1. ## Application of Maxima and Minima

Kindly help me with this problem.

Two post, one 8 ft high and the other 12 ft. high, stand 15 ft. apart. They are to be stayed by wires attached to a single stake at ground level, the wires running to the top of the posts. Where should the stake be placed to use the least amount of wire ?

2. Start by drawing a diagram.
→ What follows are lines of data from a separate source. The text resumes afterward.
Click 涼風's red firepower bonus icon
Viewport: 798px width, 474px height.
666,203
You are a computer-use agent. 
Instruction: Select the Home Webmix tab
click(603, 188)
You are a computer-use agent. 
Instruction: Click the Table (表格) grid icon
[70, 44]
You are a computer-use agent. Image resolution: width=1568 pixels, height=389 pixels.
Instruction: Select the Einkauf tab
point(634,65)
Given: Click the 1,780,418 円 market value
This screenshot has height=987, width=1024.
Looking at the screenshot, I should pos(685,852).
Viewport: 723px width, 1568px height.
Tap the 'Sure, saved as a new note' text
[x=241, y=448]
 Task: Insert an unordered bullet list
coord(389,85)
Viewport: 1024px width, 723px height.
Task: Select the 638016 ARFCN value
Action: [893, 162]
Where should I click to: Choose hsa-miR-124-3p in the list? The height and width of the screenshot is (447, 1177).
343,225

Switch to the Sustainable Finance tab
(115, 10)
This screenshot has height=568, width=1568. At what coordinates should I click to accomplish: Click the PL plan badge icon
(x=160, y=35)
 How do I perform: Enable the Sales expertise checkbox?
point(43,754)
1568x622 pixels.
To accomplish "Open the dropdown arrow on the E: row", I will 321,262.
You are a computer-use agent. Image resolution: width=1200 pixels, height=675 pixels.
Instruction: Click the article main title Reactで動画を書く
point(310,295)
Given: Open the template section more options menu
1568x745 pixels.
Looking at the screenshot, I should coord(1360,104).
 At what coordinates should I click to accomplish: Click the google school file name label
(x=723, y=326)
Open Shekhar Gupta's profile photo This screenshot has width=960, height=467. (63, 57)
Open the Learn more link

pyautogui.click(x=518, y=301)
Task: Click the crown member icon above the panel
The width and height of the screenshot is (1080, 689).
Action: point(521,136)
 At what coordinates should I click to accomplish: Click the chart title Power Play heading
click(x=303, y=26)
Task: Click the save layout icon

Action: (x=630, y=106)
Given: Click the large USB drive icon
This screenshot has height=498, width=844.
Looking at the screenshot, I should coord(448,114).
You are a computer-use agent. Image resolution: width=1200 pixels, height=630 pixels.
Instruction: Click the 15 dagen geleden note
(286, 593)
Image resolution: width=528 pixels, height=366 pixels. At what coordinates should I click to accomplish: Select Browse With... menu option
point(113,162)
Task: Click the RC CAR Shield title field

If you have the first post be the 8ft post and the second be 12ft, then you can call the position of the stake from the 8ft post $x$.

You should notice that once you have drawn the diagram with the posts and the wires, you should end up with 2 right angle triangles.

The first triangle has base $x$ and height $8$, so the wire will be $\sqrt{8^2 + x^2}$.

The second triangle has base $15 - x$ and height $12$, so the wire will be $\sqrt{12^2 + (15 - x)^2}$.

So you are minimising $L = \sqrt{8^2 + x^2} + \sqrt{12^2 + (15 - x)^2}$.

You will need to simplify this, then take the derivative to find the critical points.

3. Hello, jasonlewiz!

Two post, one 8 ft high and the other 12 ft. high, stand 15 ft. apart.
They are to be stayed by wires attached to a single stake at ground level,
the wires running to the top of the posts.
Where should the stake be placed to use the least amount of wire ?

Here is a diagram for Prove It's excellent solution.

Code:
                            o C
*|
* |
*  |
A o                 *   |
| *              *    | 12
|   *           *     |
8 |     *        *      |
|       *     *       |
|         *  *        |
B o - - - - - o - - - - o D
:     x     P   15-x  :